"""

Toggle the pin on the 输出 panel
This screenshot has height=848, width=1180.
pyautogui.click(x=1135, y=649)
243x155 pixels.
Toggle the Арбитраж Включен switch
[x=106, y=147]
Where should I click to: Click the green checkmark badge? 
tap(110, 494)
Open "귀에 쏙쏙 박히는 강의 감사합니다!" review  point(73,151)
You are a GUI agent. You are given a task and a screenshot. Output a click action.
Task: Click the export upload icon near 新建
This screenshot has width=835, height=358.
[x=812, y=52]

"""
"""

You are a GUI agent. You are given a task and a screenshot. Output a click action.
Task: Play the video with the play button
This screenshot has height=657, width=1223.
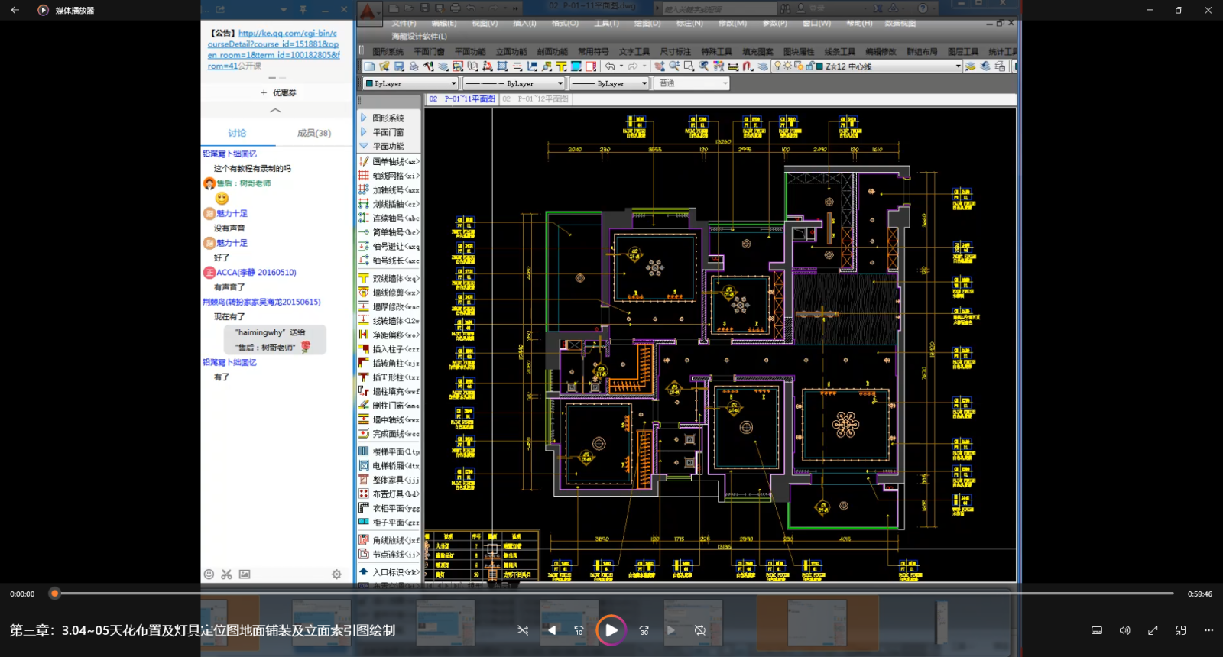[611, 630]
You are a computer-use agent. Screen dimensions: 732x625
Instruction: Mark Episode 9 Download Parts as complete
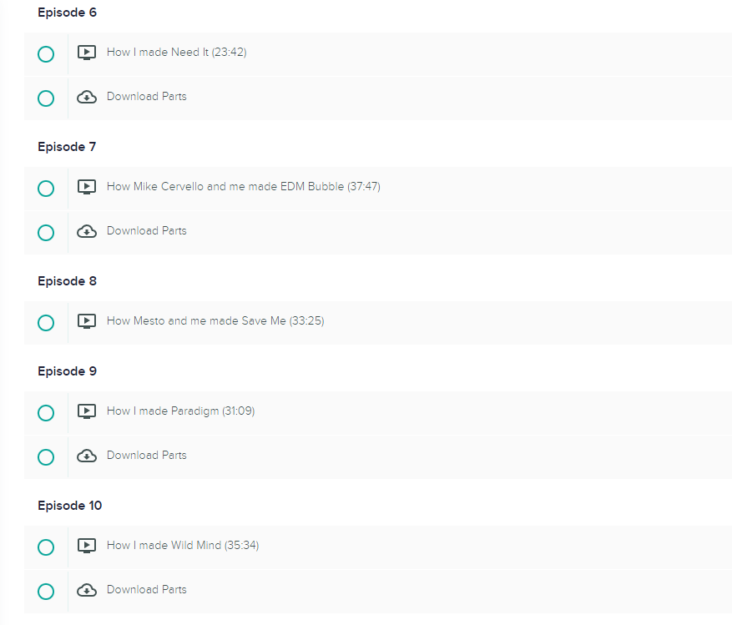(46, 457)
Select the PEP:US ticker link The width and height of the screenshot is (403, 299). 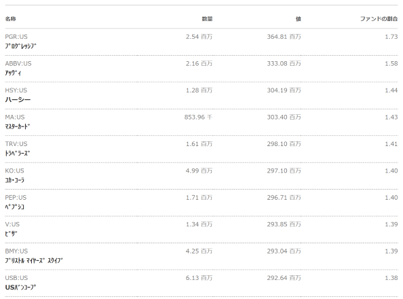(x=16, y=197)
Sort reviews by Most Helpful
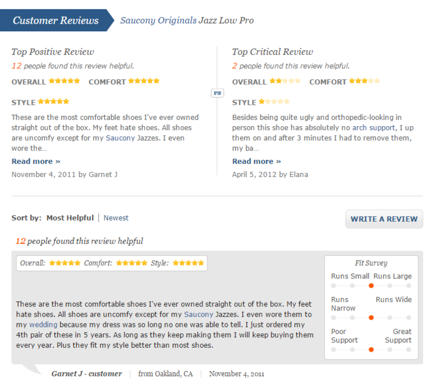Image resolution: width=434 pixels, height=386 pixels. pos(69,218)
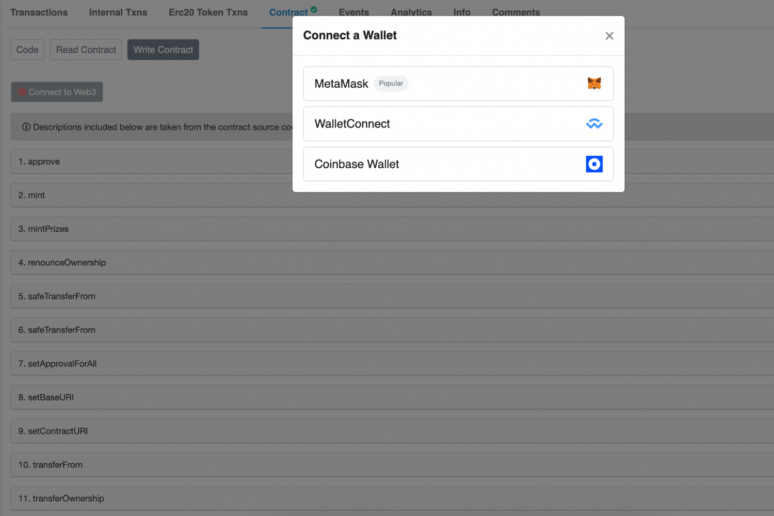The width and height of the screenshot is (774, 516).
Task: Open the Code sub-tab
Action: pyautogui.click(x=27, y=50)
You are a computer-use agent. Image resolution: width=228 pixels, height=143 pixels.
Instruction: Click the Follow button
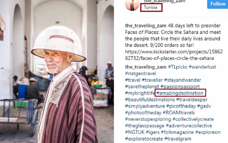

"""

- **Task to complete**
All lines that contain the word "agent" should be copied from the listing.

- **Answer area**
You are a GUI agent. You are given a task and a screenshot. Output a click action.
You are a GUI agent. You are given a task and a screenshot. Output a click action.
You are a computer-use agent. Screen dimensions: 732x625
You are a computer-use agent. Image resolution: width=228 pixels, height=143 pixels.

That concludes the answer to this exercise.